**Given entries**.

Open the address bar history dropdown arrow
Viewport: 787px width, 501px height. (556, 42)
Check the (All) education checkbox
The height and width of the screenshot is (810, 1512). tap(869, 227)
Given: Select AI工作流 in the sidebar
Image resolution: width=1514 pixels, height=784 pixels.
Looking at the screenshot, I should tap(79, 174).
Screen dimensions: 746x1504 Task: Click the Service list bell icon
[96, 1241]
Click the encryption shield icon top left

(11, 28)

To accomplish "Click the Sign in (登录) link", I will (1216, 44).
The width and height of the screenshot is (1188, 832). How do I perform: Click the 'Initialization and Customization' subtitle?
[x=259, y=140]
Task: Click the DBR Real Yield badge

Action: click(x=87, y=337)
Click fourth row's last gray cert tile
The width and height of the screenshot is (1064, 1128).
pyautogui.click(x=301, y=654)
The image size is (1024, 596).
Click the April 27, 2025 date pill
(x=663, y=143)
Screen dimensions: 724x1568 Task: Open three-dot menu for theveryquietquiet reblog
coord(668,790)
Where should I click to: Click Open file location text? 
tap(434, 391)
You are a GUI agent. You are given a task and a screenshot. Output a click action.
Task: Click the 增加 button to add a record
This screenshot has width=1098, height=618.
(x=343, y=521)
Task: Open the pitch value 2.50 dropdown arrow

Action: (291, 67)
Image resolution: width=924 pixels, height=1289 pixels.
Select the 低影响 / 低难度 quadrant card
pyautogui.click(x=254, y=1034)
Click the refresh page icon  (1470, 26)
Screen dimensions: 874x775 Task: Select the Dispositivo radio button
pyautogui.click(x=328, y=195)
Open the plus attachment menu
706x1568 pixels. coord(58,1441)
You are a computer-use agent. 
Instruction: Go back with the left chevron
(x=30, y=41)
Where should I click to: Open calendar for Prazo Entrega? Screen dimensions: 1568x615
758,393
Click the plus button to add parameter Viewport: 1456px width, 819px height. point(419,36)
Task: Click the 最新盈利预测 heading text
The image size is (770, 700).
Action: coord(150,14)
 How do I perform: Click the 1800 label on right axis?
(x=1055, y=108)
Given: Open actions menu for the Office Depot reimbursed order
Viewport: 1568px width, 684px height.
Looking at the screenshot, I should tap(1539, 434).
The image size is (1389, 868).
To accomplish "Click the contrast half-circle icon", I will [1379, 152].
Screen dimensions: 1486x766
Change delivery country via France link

**The request**.
Give every line again from the one containing "The image size is (1389, 868)." through the end of the items, switching "France" to "Germany" and keeping everything else the same.

**Full answer**.
The image size is (1389, 868).
To accomplish "Click the contrast half-circle icon", I will [1379, 152].
Screen dimensions: 1486x766
Change delivery country via Germany link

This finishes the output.